Funzionari statunitensi sostengono che l’Iran non è in grado di localizzare mine nello Stretto di Hormuz

Nuovi rapporti suggeriscono che l’Iran ha perso le tracce degli esplosivi piazzati nello Stretto di Hormuz, un punto critico per il petrolio, ostacolando la sua capacità di consentire più traffico attraverso il corso d’acqua.
L'Iran non è in grado di trovare le mine che ha depositato nello stretto di Hormuz e non ha la capacità di rimuovere gli esplosivi, impedendo all'Iran di consentire più traffico attraverso il corso d'acqua, il New York Times hanno riferito citando funzionari statunitensi.
L'apertura dello stretto di Hormuz – un punto di passaggio per un quinto della fornitura mondiale di petrolio – è una delle principali richieste degli Stati Uniti per porre fine alla guerra in Iran. La chiusura virtuale dello stretto ha fatto impennare i prezzi del carburante, creando la più grande crisi energetica mondiale degli ultimi decenni ed esercitando pressioni sul presidente americano Donald Trump in patria.

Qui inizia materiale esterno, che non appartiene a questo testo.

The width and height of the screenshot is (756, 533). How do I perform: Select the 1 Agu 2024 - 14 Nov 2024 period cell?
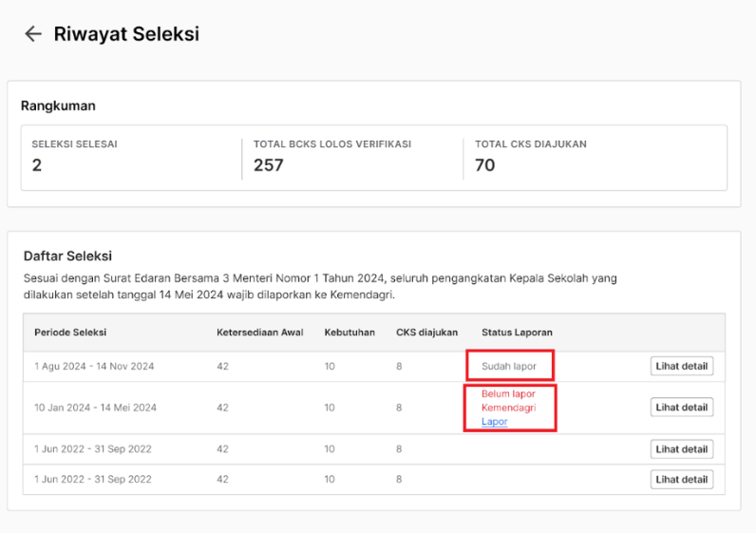coord(94,366)
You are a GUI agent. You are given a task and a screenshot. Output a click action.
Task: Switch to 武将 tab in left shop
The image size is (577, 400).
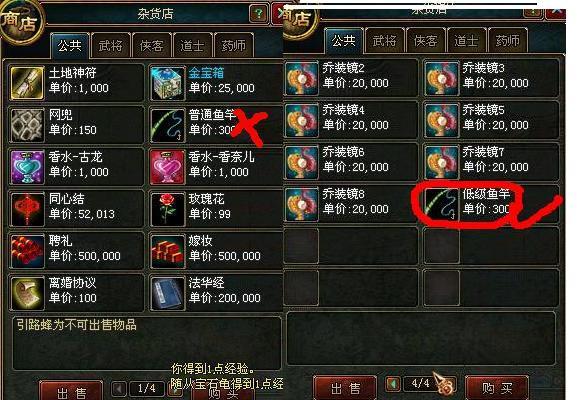pos(110,46)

Secondo il rapporto, l'Iran ha sganciato gli esplosivi nel corso d'acqua in modo irregolare e potrebbe non aver indicato dove li aveva collocati tutti, rendendo difficile per il Paese individuare e rimuovere le mine. Questo sviluppo complica ulteriormente gli sforzi per riaprire il critico punto di strozzatura marittima, che è stato un punto centrale di tensione nel conflitto in corso.
L'incapacità di eliminare le mine sottolinea anche le capacità limitate dell'Iran quando si tratta di operare nel settore marittimo, nonostante i suoi tentativi di proiettare potenza e interrompere la navigazione nella regione. Senza la capacità di gestire efficacemente le mine che ha depositato, l'Iran sta essenzialmente cedendo il controllo dello stretto alle forze internazionali, che hanno lavorato per garantire il passaggio sicuro delle navi commerciali.

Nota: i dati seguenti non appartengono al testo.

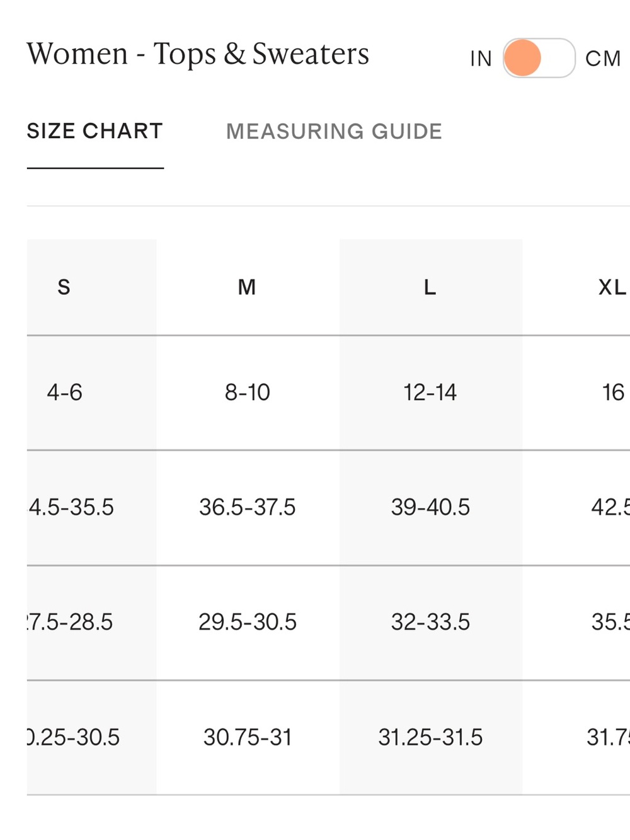Screen dimensions: 630x840
Task: Select the 12-14 size cell
Action: click(430, 393)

Questo sviluppo avviene mentre gli Stati Uniti e i suoi alleati continuano ad aumentare la pressione sull'Iran attraverso sanzioni economiche e sforzi diplomatici. L'incapacità di riaprire lo stretto di Hormuz rappresenta una grave battuta d'arresto strategica ed economica per l'Iran, indebolendo ulteriormente la sua posizione nel conflitto in corso.
In futuro, la situazione nello stretto di Hormuz rimarrà probabilmente un punto critico, con entrambe le parti in lotta per il controllo della via navigabile critica. Gli Stati Uniti e i suoi partner quasi certamente raddoppieranno gli sforzi per eliminare le mine e ripristinare la piena libertà di navigazione, mentre l'Iran potrebbe cercare altri modi per interrompere il trasporto marittimo e sfruttare la sua posizione.
Indipendentemente dal risultato, l'incapacità dell'Iran di gestire le mine che ha depositato sottolinea le vulnerabilità strategiche del Paese e la crescente pressione internazionale che deve affrontare. Mentre il conflitto nella regione continua ad evolversi, la situazione nello stretto di Hormuz rimarrà senza dubbio un punto critico su cui concentrarsi per tutti i soggetti coinvolti.